The original idea for this workshop was a celebration for my birthday… almost two years ago! Covid threw a spanner in the works. But after endless waiting and a lot of emailing (with mails ending up in the spam as well), the time had finally come. The Kyudo workshop was a fantastic gift, a wonderful afternoon surrounded by lovely people and an introduction to a fascinating art, in which I also learned many things that I can apply to the other budo I practise. But if that wasn’t enough, the kyudoka hadn’t forgotten that (in the distant past) it was once about a birthday… and so – half a year after (and before) my actual birthday – I received birthday presents as well: special beer with a theme (and Japanese nuts!) a cheerful sumi-e watercolour drawing of a cat, made by Marieke, and a complete tea set, which Ronald’s wife had made from clay especially for me. I was completely flabbergasted.

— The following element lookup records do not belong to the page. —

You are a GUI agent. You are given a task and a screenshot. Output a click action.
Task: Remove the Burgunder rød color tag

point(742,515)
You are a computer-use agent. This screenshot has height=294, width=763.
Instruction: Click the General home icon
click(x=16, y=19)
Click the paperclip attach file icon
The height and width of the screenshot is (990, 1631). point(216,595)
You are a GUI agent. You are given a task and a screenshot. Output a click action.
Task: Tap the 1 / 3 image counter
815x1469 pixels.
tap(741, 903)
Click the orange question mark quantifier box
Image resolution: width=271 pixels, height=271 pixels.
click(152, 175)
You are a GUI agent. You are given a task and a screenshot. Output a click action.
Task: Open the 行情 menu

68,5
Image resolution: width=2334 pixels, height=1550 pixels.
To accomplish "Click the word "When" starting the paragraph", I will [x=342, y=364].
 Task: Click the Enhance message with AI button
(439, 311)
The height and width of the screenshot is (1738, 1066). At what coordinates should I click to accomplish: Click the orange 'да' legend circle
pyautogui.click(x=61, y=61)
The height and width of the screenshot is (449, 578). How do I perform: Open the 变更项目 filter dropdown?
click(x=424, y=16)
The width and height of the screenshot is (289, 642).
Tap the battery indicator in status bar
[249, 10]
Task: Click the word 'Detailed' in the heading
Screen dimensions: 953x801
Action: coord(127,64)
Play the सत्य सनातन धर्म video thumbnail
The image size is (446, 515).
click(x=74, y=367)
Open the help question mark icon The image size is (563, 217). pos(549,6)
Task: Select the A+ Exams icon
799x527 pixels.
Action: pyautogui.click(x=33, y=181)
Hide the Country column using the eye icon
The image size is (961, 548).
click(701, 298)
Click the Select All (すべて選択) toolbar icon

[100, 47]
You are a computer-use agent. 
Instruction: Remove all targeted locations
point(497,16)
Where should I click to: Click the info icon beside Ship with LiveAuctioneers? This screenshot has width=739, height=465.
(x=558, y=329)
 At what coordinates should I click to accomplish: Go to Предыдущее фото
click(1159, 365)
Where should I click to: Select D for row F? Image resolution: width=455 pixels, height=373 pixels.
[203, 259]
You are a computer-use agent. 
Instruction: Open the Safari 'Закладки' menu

In short it was a wonderful afternoon and so much more than I had expected in all aspects. And it has lasting effects – not only on my tea drinking, but also on my budo. To this day, whenever I walk into one of my own dojo, I think of the way of moving that we practised in the workshop. And all the Karate kata that start by making a big circle with your hands remind me of the immense Japanese bow, with its rich history and wide-ranging lessons. I was touched by the focus, dedication and calmness of the kyudoka. On this sunny afternoon in Tilburg, the kyudo workshop taught me things that changed me.
Thank you so much, Washinkan, for this amazing workshop – it was an unforgettable experience.